Transplanted transgenically marked oligodendrocytes survive, migrate and myelinate in the normal mouse brain as they do in the shiverer mouse brain

The dye Hoechst 33342 was combined with an immunodetectable transgene product (chloramphenicol acetyltransferase, CAT) expressed in differentiated oligodendrocytes to trace their fate after transplantation in the normal and the shiverer mouse brain. In the shiverer brain, the technique allowed us to visualize grafted cells inside myelin basic protein-positive myelin patches. Most of these cells were CAT-positive/Hoechst 33342-negative, reinforcing our hypothesis that cell division probably follows migration of grafted oligodendrocytes. Correlation of their morphology and distribution with their location in the host CNS suggested a local effect on the cell division and morphogenesis of the grafted material. When compared with transplantation of fragments of normal newborn donor tissue into the newborn shiverer brain, no difference could be seen between the behaviour of normal and transgenic oligodendrocytes. In the normal brain, transgenic oligodendrocytes survived at least 150 days and successfully myelinated the host axons. The timing of differentiation of grafted cells was similar in both types of recipient brains. Migration occurred rostrally and caudally. Although migrating cells could be observed along the meninges and the blood vessels, migration occurred preferentially along white matter tracts. The extent of migration was influenced by the site of implantation, and grafted cells could be found up to 6 mm from the grafting point. No differences in the timing of differentiation or the pattern or extent of migration could thus be demonstrated when transgenic oligodendrocytes were transplanted in the normal or the shiverer brain. This validates our previous studies using the newborn shiverer mouse as recipient.

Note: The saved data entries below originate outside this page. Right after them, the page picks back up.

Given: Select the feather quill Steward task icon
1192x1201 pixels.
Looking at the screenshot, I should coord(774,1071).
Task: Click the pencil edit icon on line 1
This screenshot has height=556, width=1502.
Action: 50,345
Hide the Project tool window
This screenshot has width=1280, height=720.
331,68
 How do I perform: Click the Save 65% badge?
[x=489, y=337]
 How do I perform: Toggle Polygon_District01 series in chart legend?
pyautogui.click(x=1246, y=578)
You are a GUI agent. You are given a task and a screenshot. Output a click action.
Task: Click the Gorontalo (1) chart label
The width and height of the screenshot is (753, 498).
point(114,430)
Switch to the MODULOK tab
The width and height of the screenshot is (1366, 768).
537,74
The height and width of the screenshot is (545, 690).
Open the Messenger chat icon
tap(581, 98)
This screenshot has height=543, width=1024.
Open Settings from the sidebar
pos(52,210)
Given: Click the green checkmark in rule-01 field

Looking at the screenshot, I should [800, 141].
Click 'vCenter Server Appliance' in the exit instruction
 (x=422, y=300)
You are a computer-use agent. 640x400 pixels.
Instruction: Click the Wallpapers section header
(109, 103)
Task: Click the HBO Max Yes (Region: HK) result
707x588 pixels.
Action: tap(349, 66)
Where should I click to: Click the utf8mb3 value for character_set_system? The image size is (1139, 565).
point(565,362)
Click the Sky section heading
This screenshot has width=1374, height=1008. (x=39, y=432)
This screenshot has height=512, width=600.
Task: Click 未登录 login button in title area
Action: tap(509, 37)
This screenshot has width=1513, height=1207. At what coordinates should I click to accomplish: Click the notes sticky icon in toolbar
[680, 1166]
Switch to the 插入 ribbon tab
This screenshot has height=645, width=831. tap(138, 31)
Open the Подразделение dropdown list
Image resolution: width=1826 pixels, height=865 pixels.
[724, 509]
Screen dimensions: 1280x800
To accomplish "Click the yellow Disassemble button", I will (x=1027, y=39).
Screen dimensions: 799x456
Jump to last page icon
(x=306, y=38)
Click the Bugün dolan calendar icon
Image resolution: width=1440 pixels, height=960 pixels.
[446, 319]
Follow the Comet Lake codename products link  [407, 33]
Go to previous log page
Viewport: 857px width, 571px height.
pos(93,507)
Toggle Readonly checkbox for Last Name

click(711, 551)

Transplantation of oligodendrocyte precursors in the adult demyelinated spinal cord: migration and remyelination

A demyelinating lesion induced by an injection of lysolecithin into the spinal cord can be partly repaired by oligodendrocyte precursors transplanted at a distance of 6-8 mm from the lesion. Using a non-toxic fluorescent dye (Hoechst 33342) as a cell marker, we demonstrate that transplanted oligodendrocyte precursors from different origins (periventricular zone fragments from newborn mouse and cultured rat oligodendrocyte progenitor cells) can migrate along specific pathways (i.e. white matter fasciculi, ependymal wall, meninges and blood vessels). These cells can be attracted when passing at the vicinity of the lesion as well as differentiate and remyelinate axons with the lesion. Myelin repair thus appears to be the result of distinct successive events: migration, specific attraction, differentiation and myelination. This can occur in both shiverer and normal adult hosts.